You can slice relevant columns and then use np.einsum -
R,C = np.triu_indices(N,1)
out = np.einsum('ij,ij->j',pts[:,R],pts[:,C])
Sample run -
In [109]: N = 5
...: pts = np.random.rand(3,N)
...: dotps = np.einsum('ij,ik->jk', pts, pts)
...:
In [110]: dotps
Out[110]:
array([[ 0.26529103, 0.30626052, 0.18373867, 0.13602931, 0.51162729],
[ 0.30626052, 0.56132272, 0.5938057 , 0.28750708, 0.9876753 ],
[ 0.18373867, 0.5938057 , 0.84699103, 0.35788749, 1.04483158],
[ 0.13602931, 0.28750708, 0.35788749, 0.18274288, 0.4612556 ],
[ 0.51162729, 0.9876753 , 1.04483158, 0.4612556 , 1.82723949]])
In [111]: R,C = np.triu_indices(N,1)
...: out = np.einsum('ij,ij->j',pts[:,R],pts[:,C])
...:
In [112]: out
Out[112]:
array([ 0.30626052, 0.18373867, 0.13602931, 0.51162729, 0.5938057 ,
0.28750708, 0.9876753 , 0.35788749, 1.04483158, 0.4612556 ])
Optimizing further -
Let's time our approach and see if there's any scope for improvement performance-wise.
In [126]: N = 5000
In [127]: pts = np.random.rand(3,N)
In [128]: %timeit np.triu_indices(N,1)
1 loops, best of 3: 413 ms per loop
In [129]: R,C = np.triu_indices(N,1)
In [130]: %timeit np.einsum('ij,ij->j',pts[:,R],pts[:,C])
1 loops, best of 3: 1.47 s per loop
Staying within the memory constraints, it doesn't look like we can do much about optimizing np.einsum. So, let's shift the focus to np.triu_indices.
For N = 4, we have :
In [131]: N = 4
In [132]: np.triu_indices(N,1)
Out[132]: (array([0, 0, 0, 1, 1, 2]), array([1, 2, 3, 2, 3, 3]))

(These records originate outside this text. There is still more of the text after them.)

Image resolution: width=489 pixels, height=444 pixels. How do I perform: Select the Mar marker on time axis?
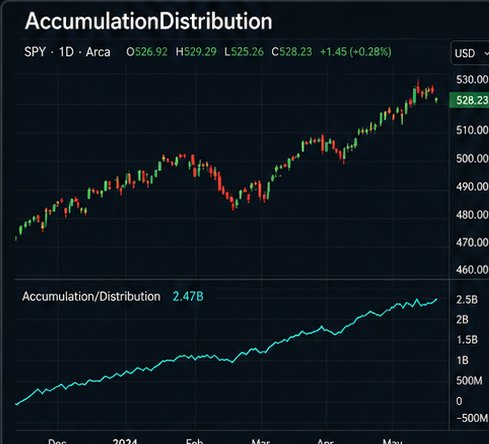(260, 441)
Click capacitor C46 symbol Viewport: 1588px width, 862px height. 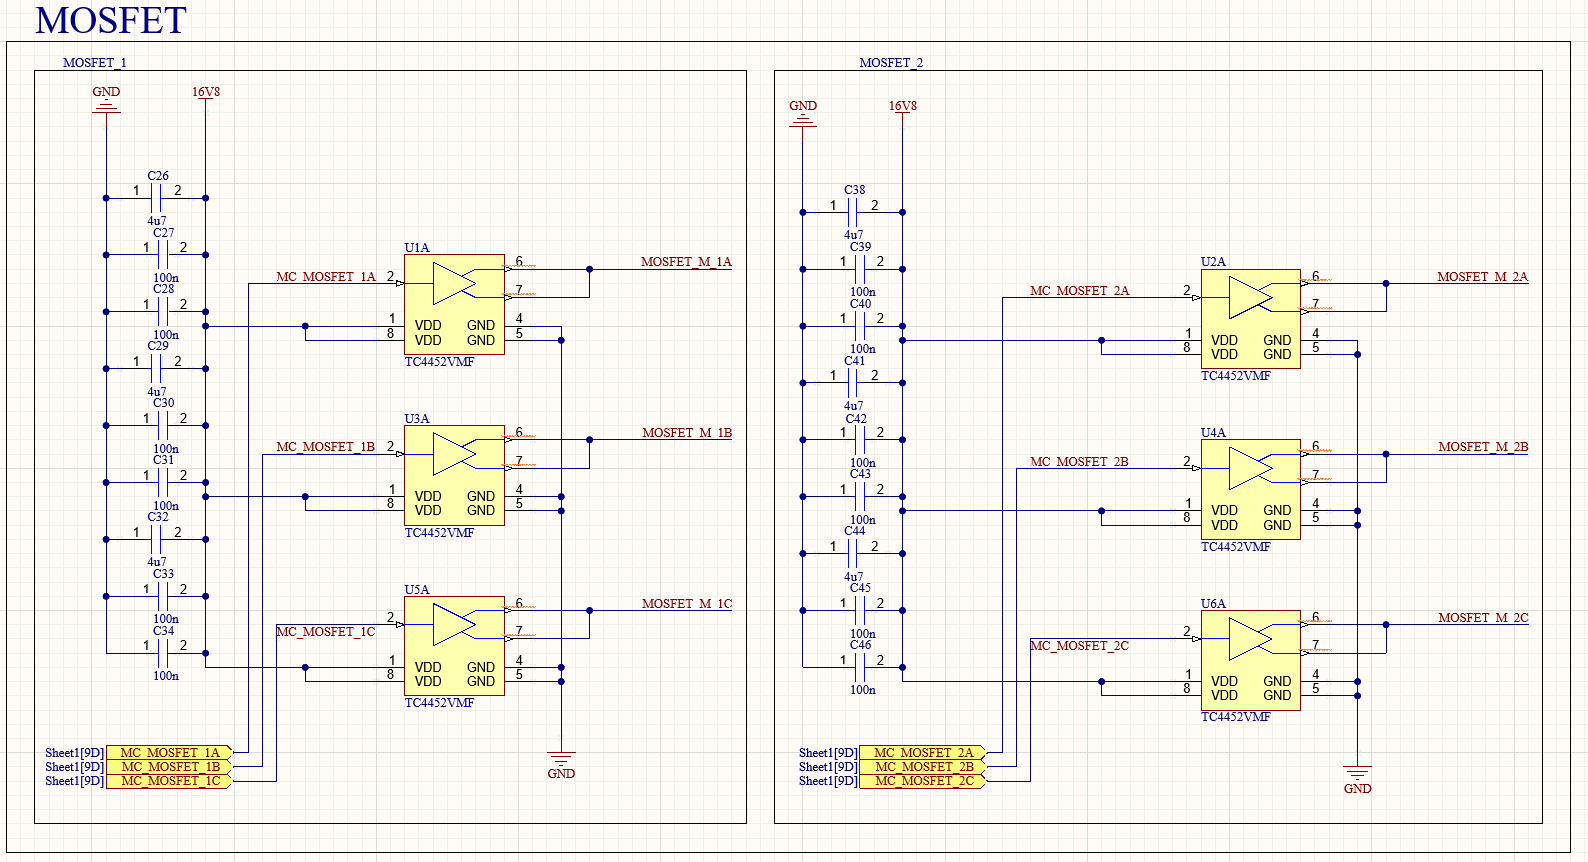pyautogui.click(x=859, y=667)

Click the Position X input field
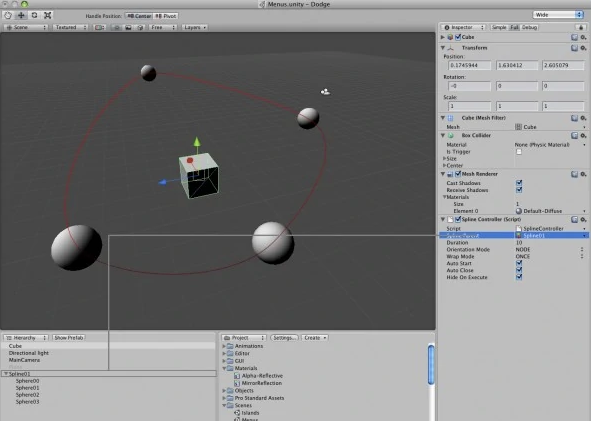[469, 65]
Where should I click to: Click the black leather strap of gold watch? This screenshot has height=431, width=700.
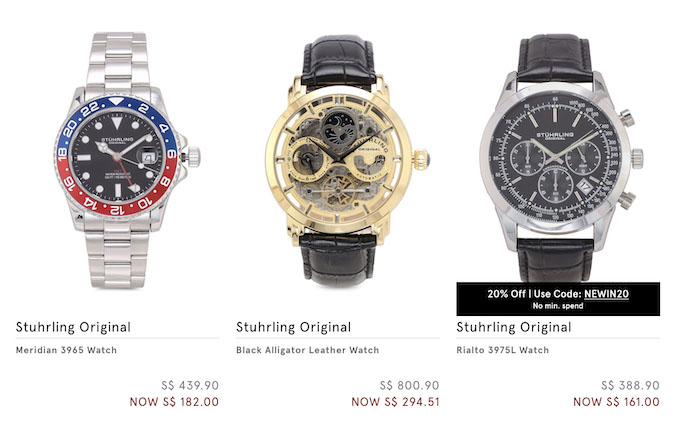pos(338,60)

It seems to be creating a regular pattern, sort of like a shifting one though. This could be written with a cumulative sum that has shifts at those 3 and 5 positions. Thinking generically, we would end up coding it something like this -
def triu_indices_cumsum(N):
# Length of R and C index arrays
L = (N*(N-1))/2
# Positions along the R and C arrays that indicate
# shifting to the next row of the full array
shifts_idx = np.arange(2,N)[::-1].cumsum()
# Initialize "shift" arrays for finally leading to R and C
shifts1_arr = np.zeros(L,dtype=int)
shifts2_arr = np.ones(L,dtype=int)
# At shift positions along the shifts array set appropriate values,
# such that when cumulative summed would lead to desired R and C arrays.
shifts1_arr[shifts_idx] = 1
shifts2_arr[shifts_idx] = -np.arange(N-2)[::-1]
# Finall cumsum to give R, C
R_arr = shifts1_arr.cumsum()
C_arr = shifts2_arr.cumsum()
return R_arr, C_arr
Let's time it for various N's!
In [133]: N = 100
In [134]: %timeit np.triu_indices(N,1)
10000 loops, best of 3: 122 µs per loop
In [135]: %timeit triu_indices_cumsum(N)
10000 loops, best of 3: 61.7 µs per loop
In [136]: N = 1000
In [137]: %timeit np.triu_indices(N,1)
100 loops, best of 3: 17 ms per loop
In [138]: %timeit triu_indices_cumsum(N)
100 loops, best of 3: 16.3 ms per loop
Thus, it looks like for decent N's, the customized cumsum based triu_indices might be worth a look!